Ashforth and Fried (1988) proposed that executives use event schemas or

scripts in making decisions, resulting in “mindless behaviour”. An event schema

or script is defined as a cognitive structure that specifies a typical sequence of

events in a given situation. Event schemas regulate both the process and

content of decision making, leading to blinkered perceptions. Vital information

may be missed because it does not originate from a recognised source or

conform to an existing cue category, it may be distorted to fit a cue category or

it may cue a script that is no longer valid.

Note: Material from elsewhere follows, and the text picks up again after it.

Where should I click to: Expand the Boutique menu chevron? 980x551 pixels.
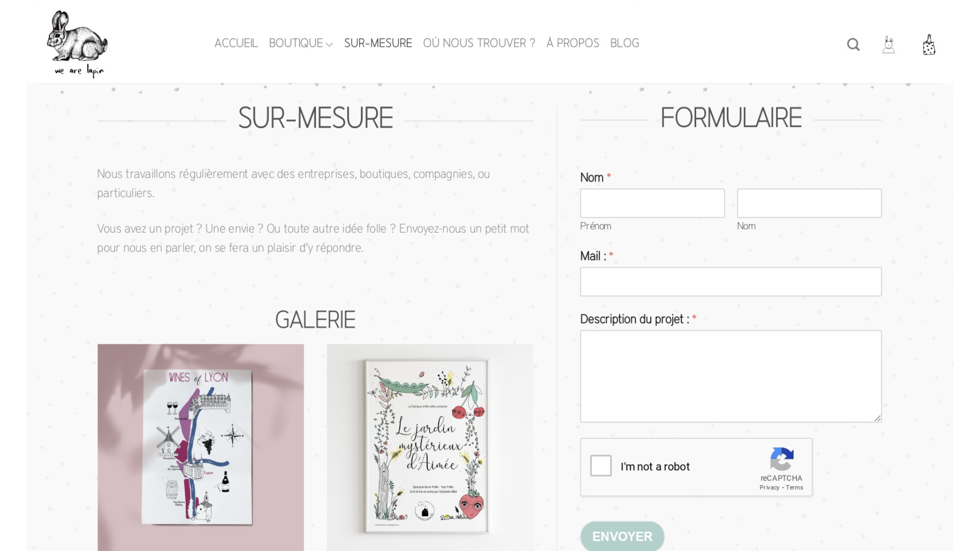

Empirical evidence on the congruence of company-level and industry-level

perceptions of structure, conduct and performance from the managerial

cognition discipline is conflicting. Some studies have found similar managerial

perceptions of the environment (Johnson & Hoopes, 2003; Panagiotou, 2006;

Porac et al., 1989) while other studies have revealed variances in executive

perceptions (Daniels et al., 2002; Hodgkinson & Johnson, 1994; Kaplan, 2008;

Nadkarni & Barr, 2008).

Porac and his colleagues conducted several studies in executive cognition.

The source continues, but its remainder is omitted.